We also had to prove that we could run a certain distance, perhaps a mile?, in seven minutes or less. At the time I was a smoker. Of tobacco. As well. I went through two or three packs a day, and did so until I couldn’t afford the cost, when I started to roll my own cigarettes. I couldn’t keep track of my consumption then. At any rate, there was no way that I could possibly run for anything like a mile in seven minutes—or half an hour, for that matter. So I was obliged to take remedial phys ed for my first credit. Since all of us up for remediation were equally dead physical losses, we didn’t do much for that credit beyond show up and walk around the track that we were supposed to be running. Every now and then an instructor would crack a verbal whip. With no notable effect. One result of that experience was that my otherwise perfect 4.0 average for the year was marred by the C I got for the class. It was a gift.

 

Such demonstrations of prowess aside, we could choose what activity to experience.

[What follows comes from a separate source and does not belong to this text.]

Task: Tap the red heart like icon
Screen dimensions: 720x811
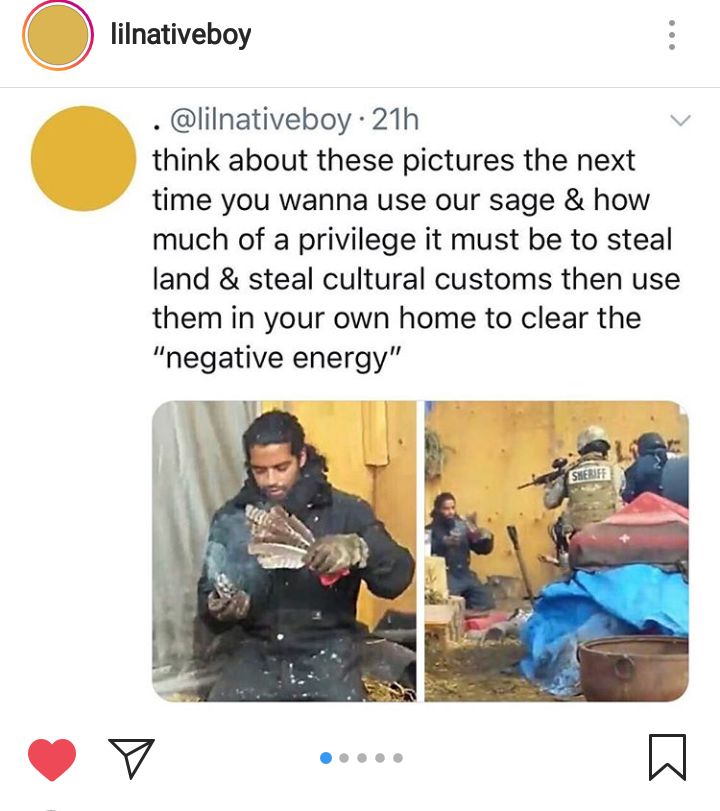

And I learned that I could game the system. I chose to take exhausting classes, like bait casting, which entailed us standing on one side of the gymnasium, elevating our school-provided rods and reels with a plumb weight at the end of the line, and aiming to hit a bull’s eye target on the other side of the gym. I did not sweat a great deal in that class. But I did get pretty good at the task, and ended up with an A, no less. The first and only A ever in a phys ed class for me. I got a little more adventurous and signed up for a class in fencing. That was fun, except that all of the instruction was for right-handed people. Oh well. And I took a class in ice skating, which was fun as well. I can still skate fairly well.

 

The point of all those choices was that they required absolutely, positively no body-to-body contact at all. Glorious! And yet square dancing came my way again. I chose to take a class in folk and square dancing—not to relive my elementary school nightmare, but rather because by that point in my life I’d learned to make exceptions in the bodily contact exclusion rule when it came to people of the female persuasion. I may not have known the young lady with whom I danced, but invariably she, a series of shes, seemed cheerful and attractive. A little hand-to-hand contact was OK, I thought, especially since the gym where we danced was nicely airconditioned, so sweat was minimal at worst.

 

But square dancing would rise up again for me, alas not in airconditioned comfort. One hot July night, for some unknown and possibly unknowable reason, the woman I loved, who not much later became my wife, decided that it would be neato keano if we went to a square-dancing venue out in rural Massachusetts, somewhere west of Boston, at any rate, and rural insofar as the dancing took place in a real live barn. Not airconditioned, to put it mildly, in the heat of that hot hot July evening.

 

I was prepared to dance and enjoy myself, not just because I had the college phys ed class under my belt, but also because I’d be dancing with my beloved, with whom bodily contact was absolutely not to be avoided in dance or in any aspect of life. What could go wrong? What my soon-to-be wife had not told me was that the rules of the dance required that no one partner the person they came with. Lordy lordy. The whole evening was a nightmarish mishmash of sweaty palms and a stream of sweat every time partners swung. But I endured. Ain’t love grand?